Challenge: Can you optimize this?

**Alexander Kuznetsov** · Jun 6 '06, 08:35 PM

Re: Challenge: Can you optimize this?

There are many ways to accomplish that. I would start with something
this (untested):

select pos.RegJrnID
from(
select * from t1 where TaxableAmount >0
) pos
left outer join
from(
select * from t1 where TaxableAmount <0
) neg
on pos.RegJrnID = neg.RegJrnID
where neg.RegJrnID is null

**octangle** · Jun 6 '06, 09:05 PM

Re: Challenge: Can you optimize this?

Here's the tested (and slightly modified) version of your code...

SELECT pos.*

FROM
(
SELECT * FROM t1 WHERE TaxableAmount > 0
) pos
LEFT OUTER JOIN
(
SELECT * FROM t1 WHERE TaxableAmount < 0
) neg
ON pos.RegJrnID = neg.RegJrnID

WHERE neg.RegJrnID IS NULL

/* Make the results look pretty (optional) */

ORDER BY pos.RegJrnID

**octangle** · Jun 6 '06, 09:15 PM

Re: Challenge: Can you optimize this?

According to the SQL Query analyzer your query is better going head to
head with the original representing 43.43% of the batch and the
original representing 56.57% of the batch.

A 13% improvement!

Thanks!

**Hugo Kornelis** · Jun 6 '06, 09:25 PM

Re: Challenge: Can you optimize this?

On 6 Jun 2006 13:24:54 -0700, octangle wrote:
[color=blue]
>This code is attempting to find records that have a RegJrnID that does
>not occur more than one time in the table.
>
>The reason that I want to find records with non-duplicated RegJrnID
>values is to create "reversal" records for these such that the reversal
>record has identical values for every column except the TaxableAmount
>which will contain a negative amount. (see: example data below).[/color]

Hi octangle,

Thanks for providing CREATE TABLE and INSERT statements. This made it
very easy to set up a test DB and fun to find an answer.
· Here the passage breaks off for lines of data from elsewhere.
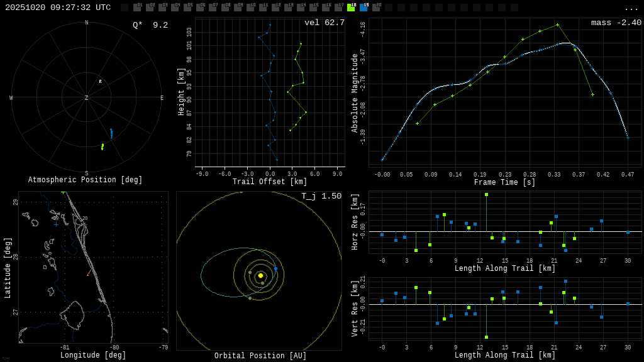This screenshot has width=644, height=362.
Task: Click the yellow Sun at the orbit center
Action: pos(260,275)
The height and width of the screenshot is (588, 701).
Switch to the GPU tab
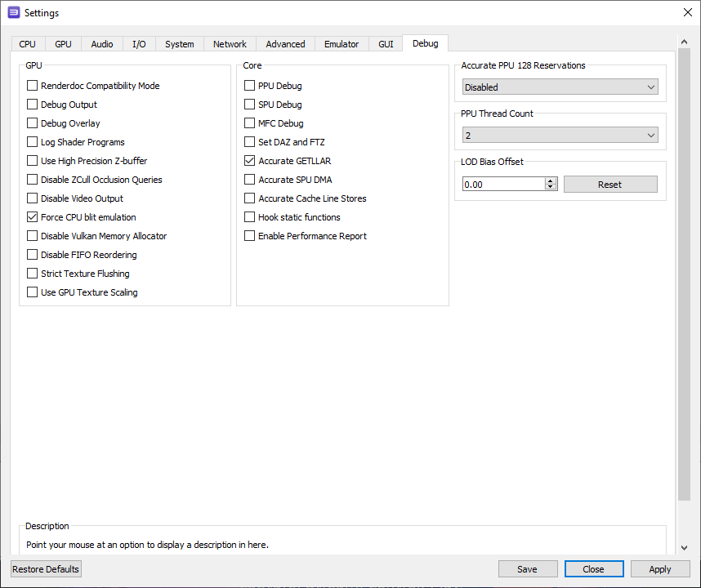click(x=63, y=43)

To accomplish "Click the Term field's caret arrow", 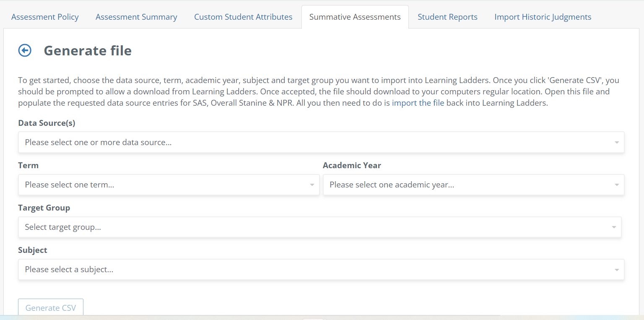I will click(312, 185).
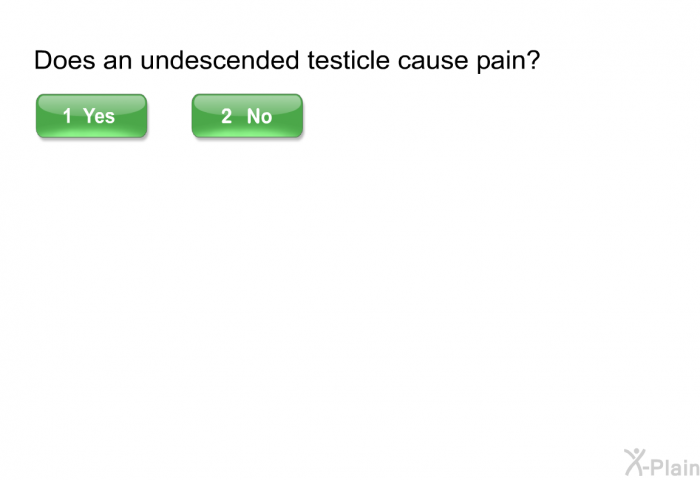Click the X-Plain logo figure icon
The height and width of the screenshot is (480, 700).
point(636,462)
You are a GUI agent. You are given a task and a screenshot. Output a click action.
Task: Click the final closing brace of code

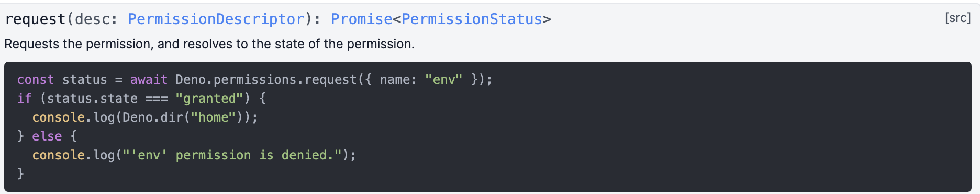pyautogui.click(x=21, y=174)
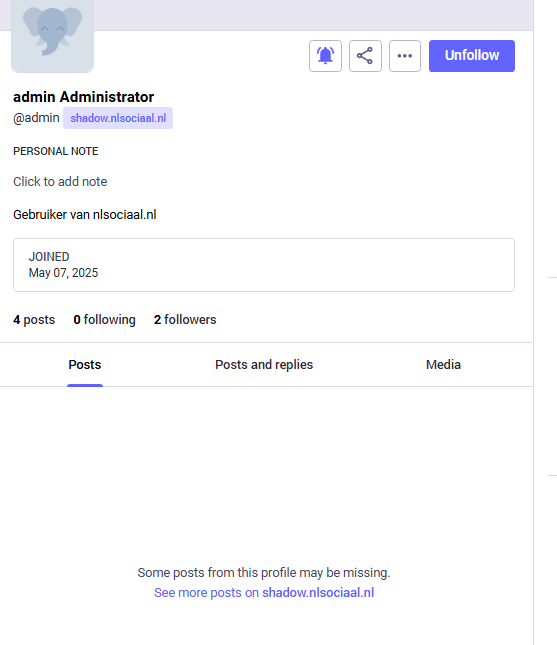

What worries me is that there's no primary key in your table. I hope
that you just forgot to include it in the script and that your real
table does have a key!

Here's a much quicker way. Running both your version and my version with
execution plan displayed, yours took 72% and mine 28%. Removing the
ORDER BY changed this to 64% / 36%. Still a nice gain.

SELECT RegJrnID, MAX(InvoiceDate ),
MAX(InvoiceNumb er), MAX(TaxableAmou nt)
FROM t1
GROUP BY RegJrnID
HAVING COUNT(*) = 1
--ORDER BY RegJrnID

And here's another one, but it's correctness depends on some assumptions
I had to make because you forgot to include the primary key. With ORDER
BY, it's slightly more expensive than the previous version. With the
ORDER BY commented out, it only costs half as much!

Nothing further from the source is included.